**Aim:**
Rewrite the entries below, replacing "screenshot" with "screen capture" and changing nothing else. Leave the pictures out.

**Records to process:**
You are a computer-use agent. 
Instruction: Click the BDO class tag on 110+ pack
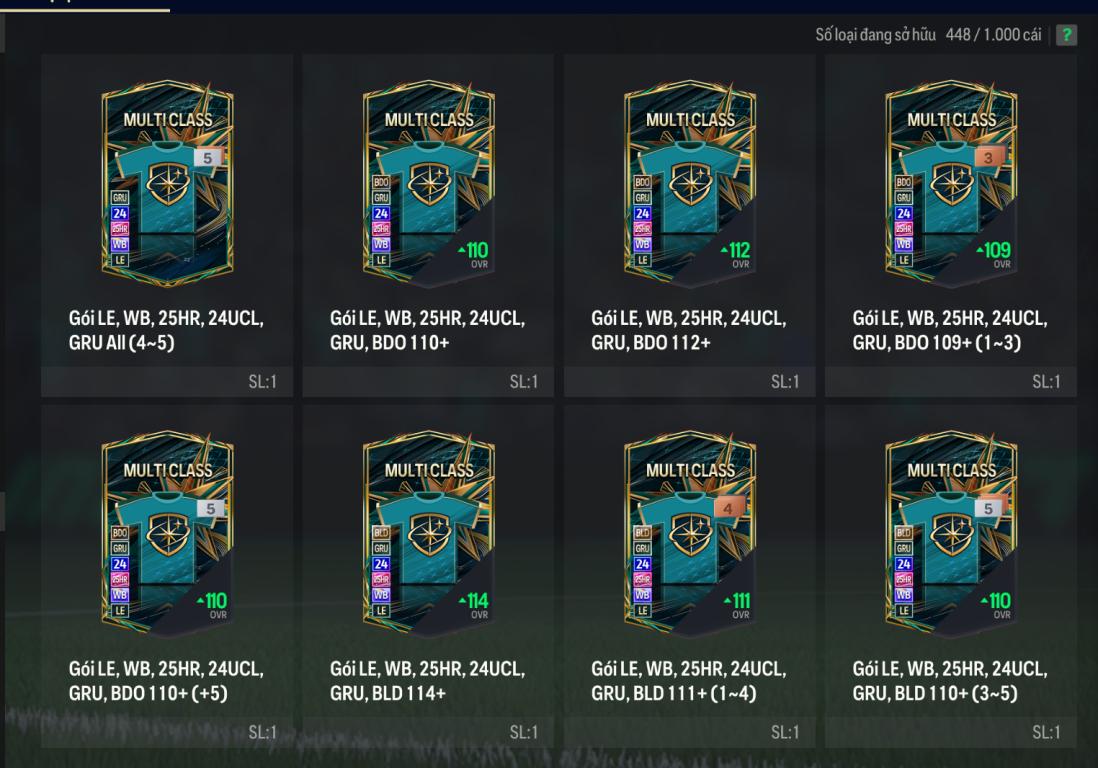click(x=381, y=182)
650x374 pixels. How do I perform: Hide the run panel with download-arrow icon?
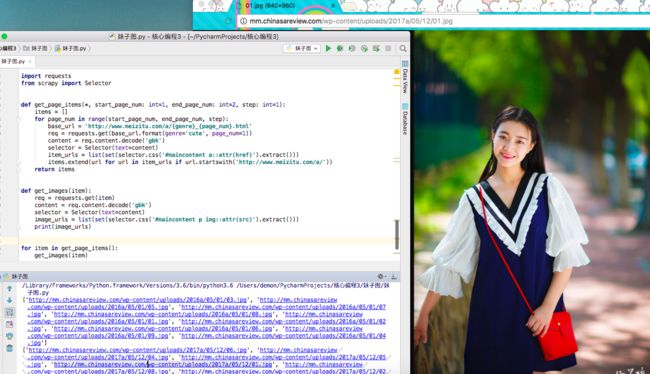point(394,276)
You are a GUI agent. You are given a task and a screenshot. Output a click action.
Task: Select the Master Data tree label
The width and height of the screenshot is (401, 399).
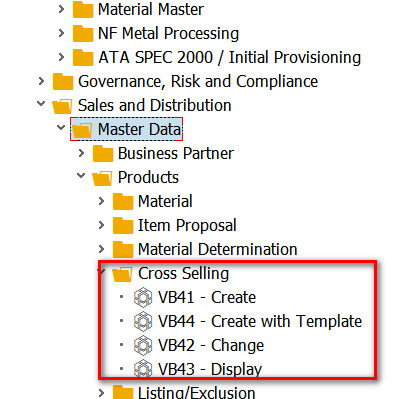tap(139, 129)
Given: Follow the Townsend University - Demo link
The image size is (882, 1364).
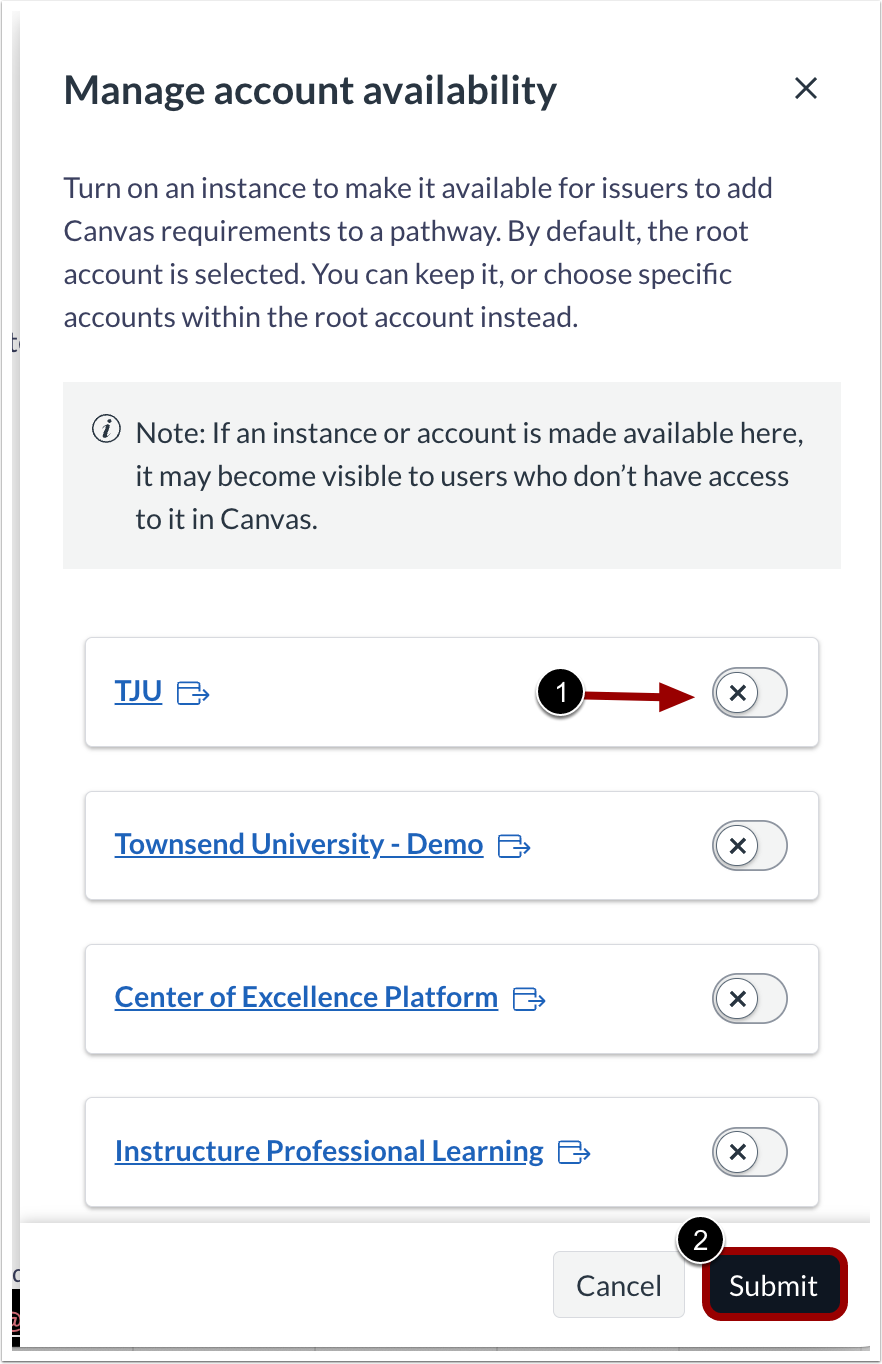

**The answer:**
You are a computer-use agent. 
Instruction: Click the BDO class tag on 110+ pack
click(x=381, y=182)
650x374 pixels. How do I perform: Hide the run panel with download-arrow icon?
point(394,276)
You are a GUI agent. You are given a task and a screen capture. Output a click action.
Task: Select the Master Data tree label
The width and height of the screen capture is (401, 399).
tap(139, 129)
Given: Follow the Townsend University - Demo link
The image size is (882, 1364).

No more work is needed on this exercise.